The Viareggio Cup, one of the most prestigious youth tournaments in the world, is in full swing right now. Yesterday, the primavera sides for Fiorentina and Empoli met in a heated, entertaining match that ended as a 3-2 come-from-behind victory for the Viola that sees them through to the quarterfinals, with Riccardo Sottil, Gabriele Gori, and Marco Meli on the scoresheet. While that should be exciting enough, that’s not what we’re here to talk about. We’re here to talk about the abhorrent conduct of some Fiorentina “fans” at the end of the match.
About forty of these despicable cowards gathered and began yelling at the Empoli players, claiming that a bad tackle from the Azzurri hadn’t been punished properly. The players told these bozos to shut up, and the so-called adults reportedly responded with racist chants (keep in mind that the captain of the Fiorentina Primavera is Abdou Diakhate, who is black) before throwing a rock that hit 18-year-old leftback Alessio Gianneschi in the face.
The FIGC has handed down a €3,000 fine to Fiorentina for the rock-throwing incident, also citing several glass bottles that were hurled at the Empoli players during warmups. The fine is a pretty goddamn lenient punishment, as the Viola could have been disqualified for such behavior amongst their fans, which still seems like a punishment that completely misses the point.
Fiorentina have apologized in a statement, saying, “We distance ourselves from what happened today in the Empoli-Fiorentina match at the Torneo Viareggio and condemn any form of violent conduct.”
So that apology is a load of bollocks. Nowhere does the club indicate that it’s trying to find out which of its fans yelled at and attacked a bunch of teenagers and take action against those “fans.” (The police have not asked for any help identifying the guilty parties either, which is pretty terrible as well.) This was a great opportunity for Fiorentina to show how clubs, both in Italy and the rest of the world, should deal with hooliganism: by working with authorities to find those responsible and punish them as harshly as possible. Instead, nobody has suffered except for Alessio Gianneschi.

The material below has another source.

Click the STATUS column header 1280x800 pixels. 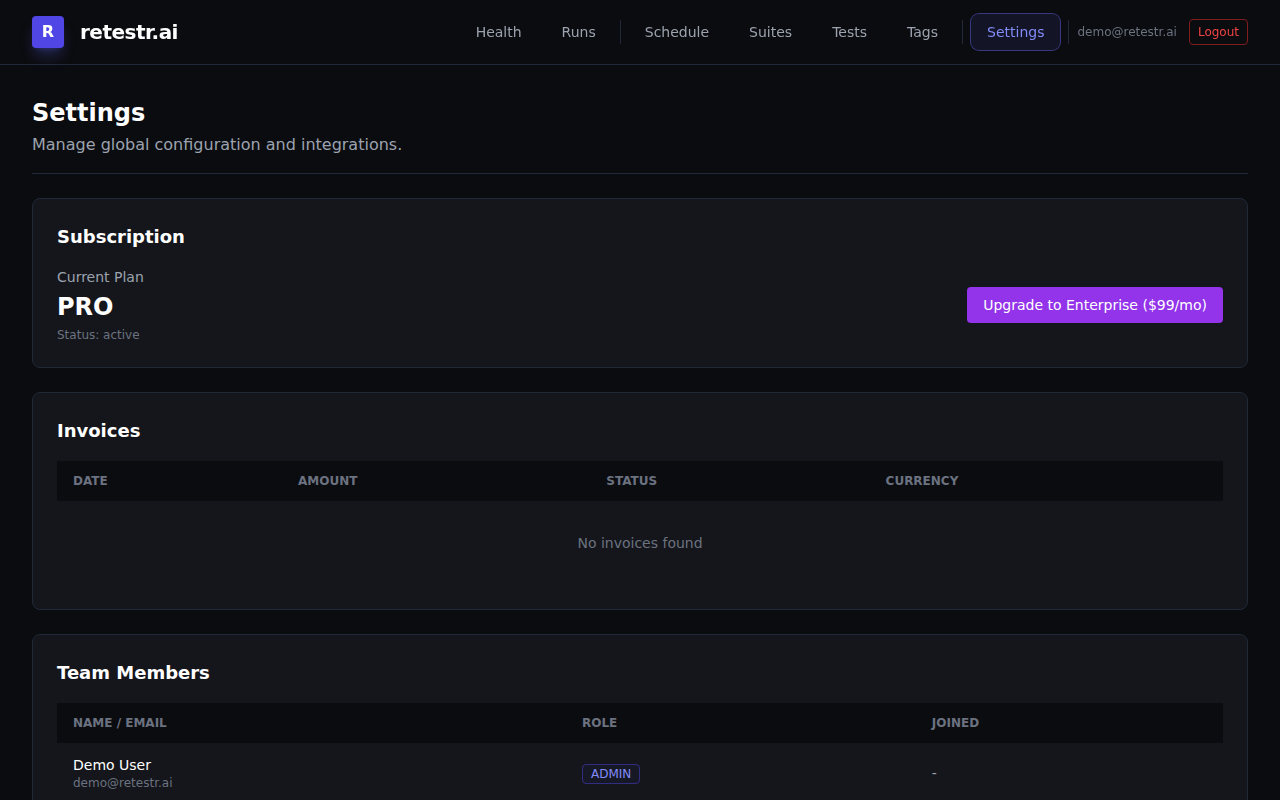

The Viola tifosi have a reputation for being pretty relaxed. Part of this is that Fiorentina is a laid back city full of people who’d usually rather make a cutting remark than engage in violence. The team has traditionally leaned to the middle-left of the political spectrum, where you don’t encounter a lot of hooliganism. But this incident is a reminder that, even at a club like Fiorentina, there are always going to be some numbskulls, and that we can’t ignore them, because that’s how they get away with their numbskullery. If you see something—on this blog or anywhere in the (football or regular) world—please speak up, loudly and clearly and without hesitation.